» **RAW RECORDS**
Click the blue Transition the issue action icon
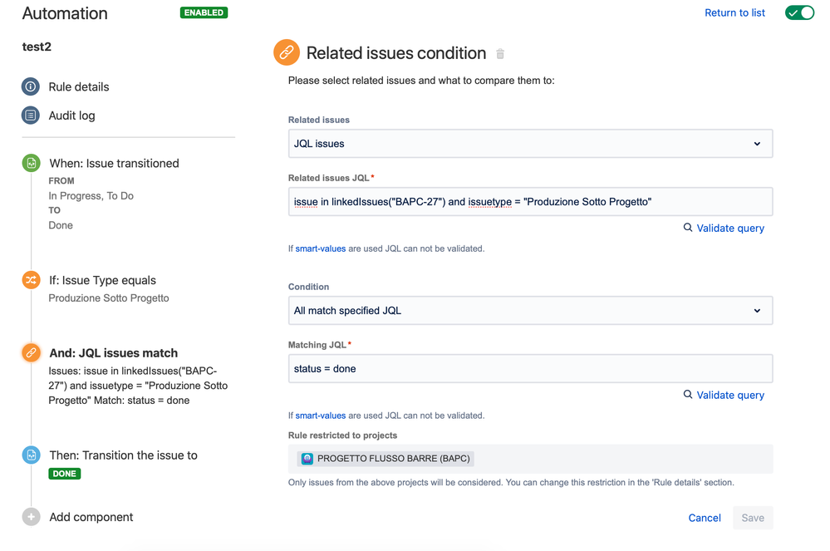Viewport: 830px width, 551px height. pos(31,455)
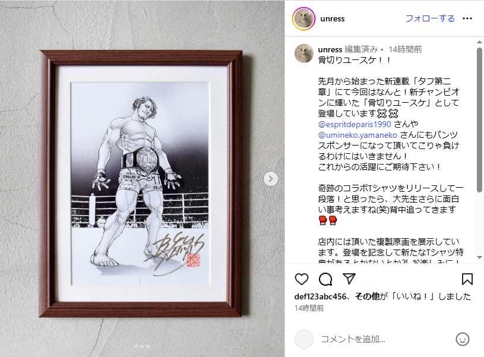484x357 pixels.
Task: Follow unress with フォローする button
Action: (x=430, y=18)
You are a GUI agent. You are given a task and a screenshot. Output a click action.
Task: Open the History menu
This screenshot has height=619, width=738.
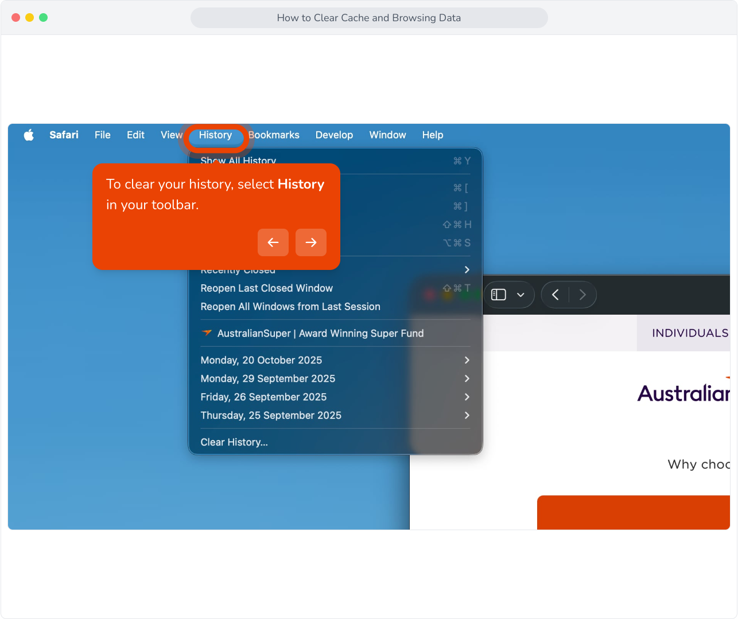(x=215, y=135)
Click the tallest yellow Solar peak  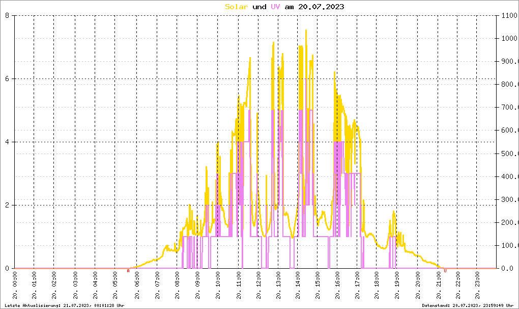306,31
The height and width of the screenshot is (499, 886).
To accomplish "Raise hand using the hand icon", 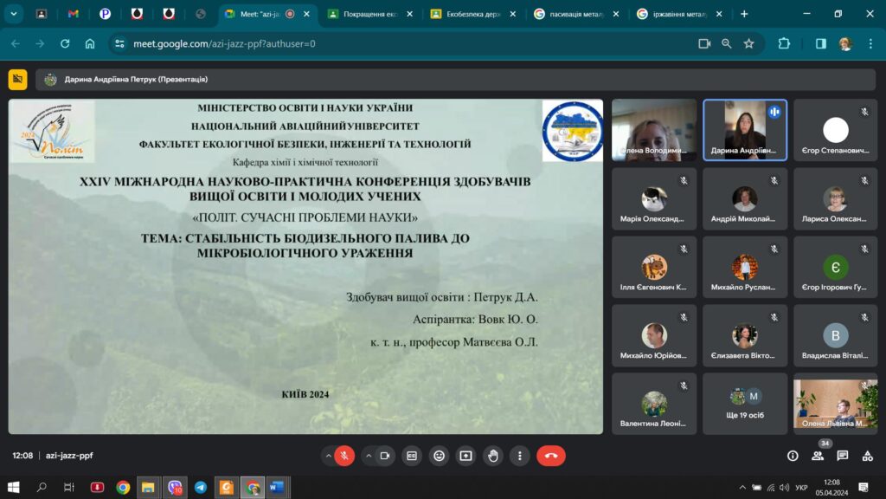I will point(493,456).
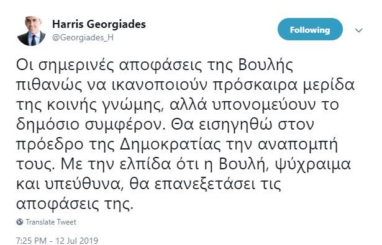This screenshot has width=382, height=245.
Task: Expand the tweet options chevron
Action: point(358,30)
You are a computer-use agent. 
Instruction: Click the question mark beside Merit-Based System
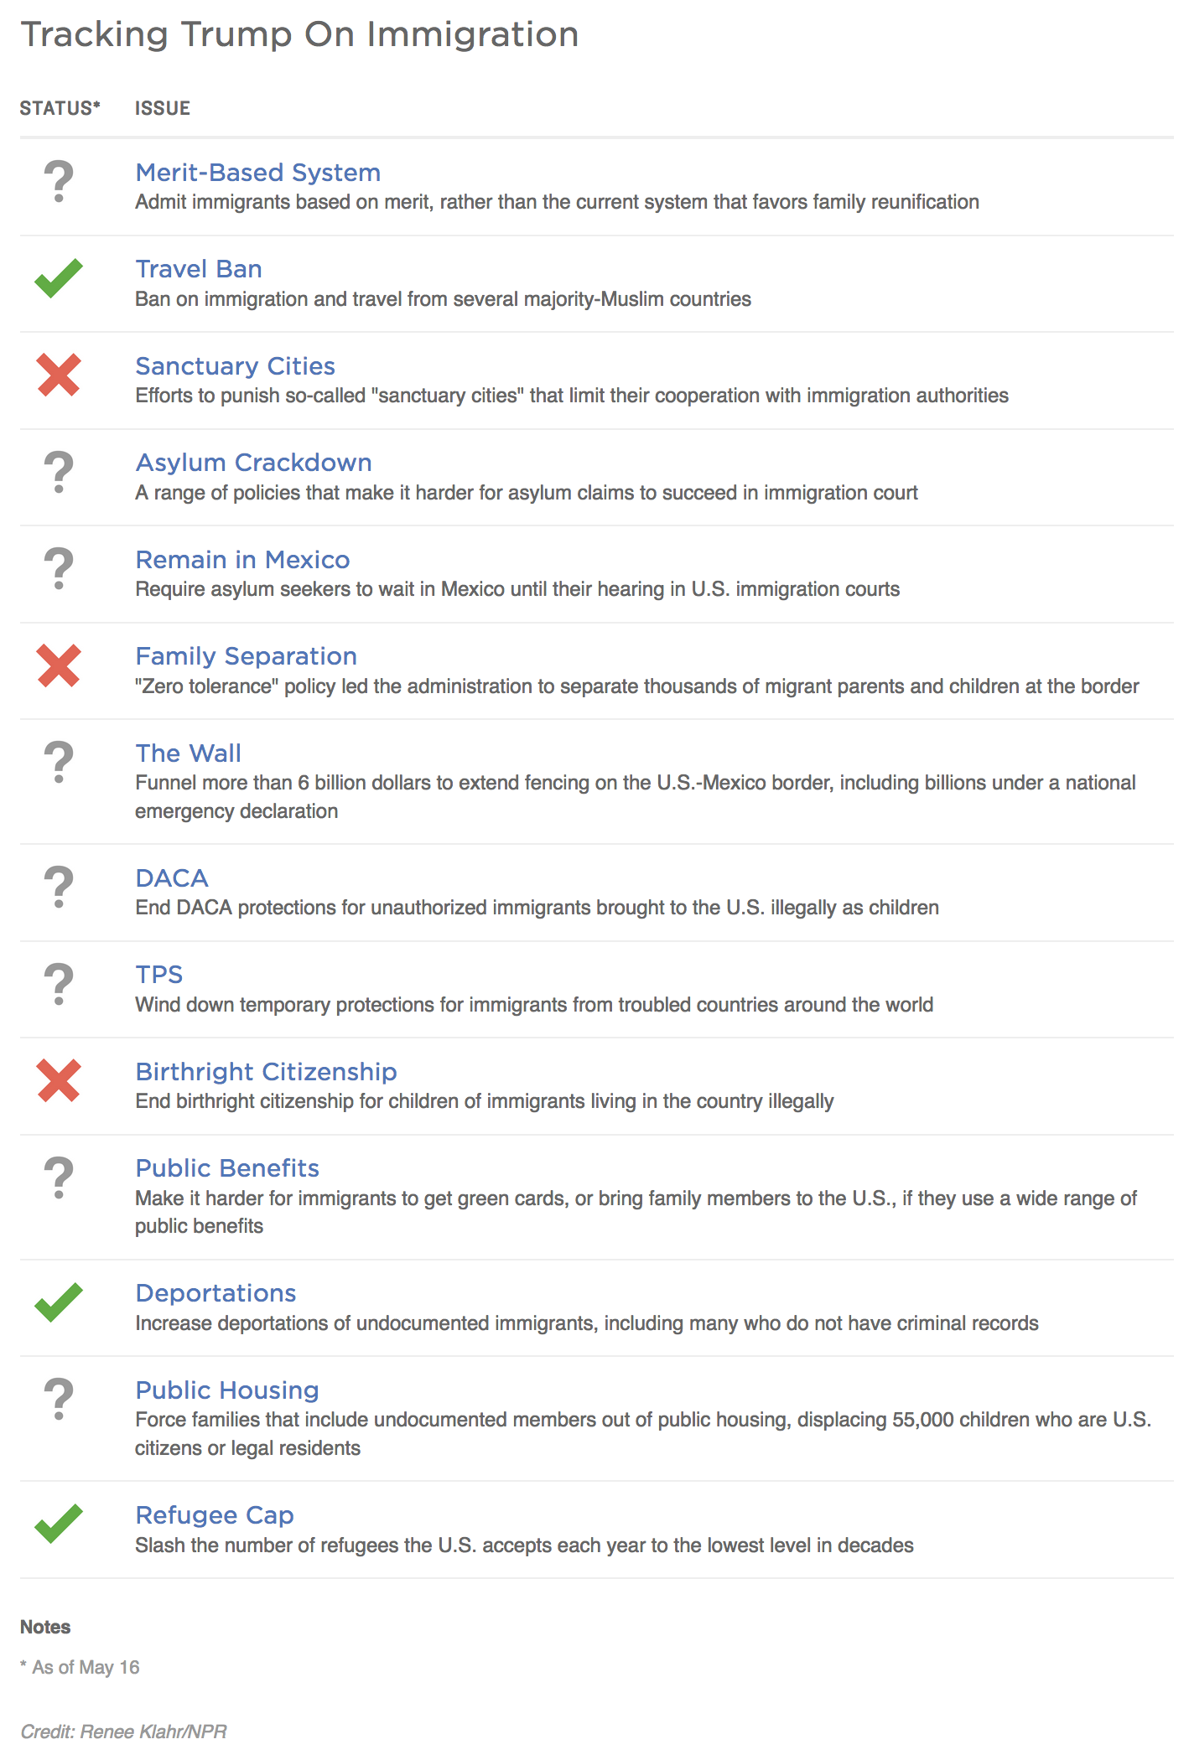(x=59, y=182)
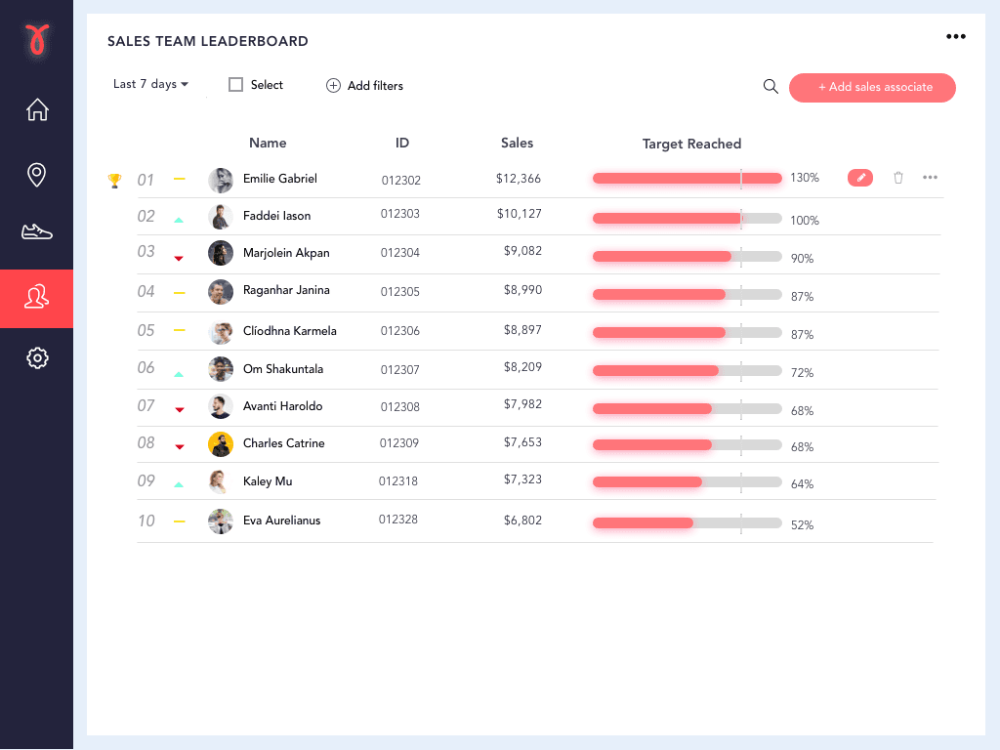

» **OBJECTIVE**
Copy out the stretch of the listing from its first line through the line containing "Action: (x=430, y=18)", both ends included, word for word. Leave the pictures out of your answer.

» **RESULT BELOW**
Click the blue Transition the issue action icon
Viewport: 830px width, 551px height. pos(31,455)
484x357 pixels.
Task: Follow unress with フォローする button
Action: (x=430, y=18)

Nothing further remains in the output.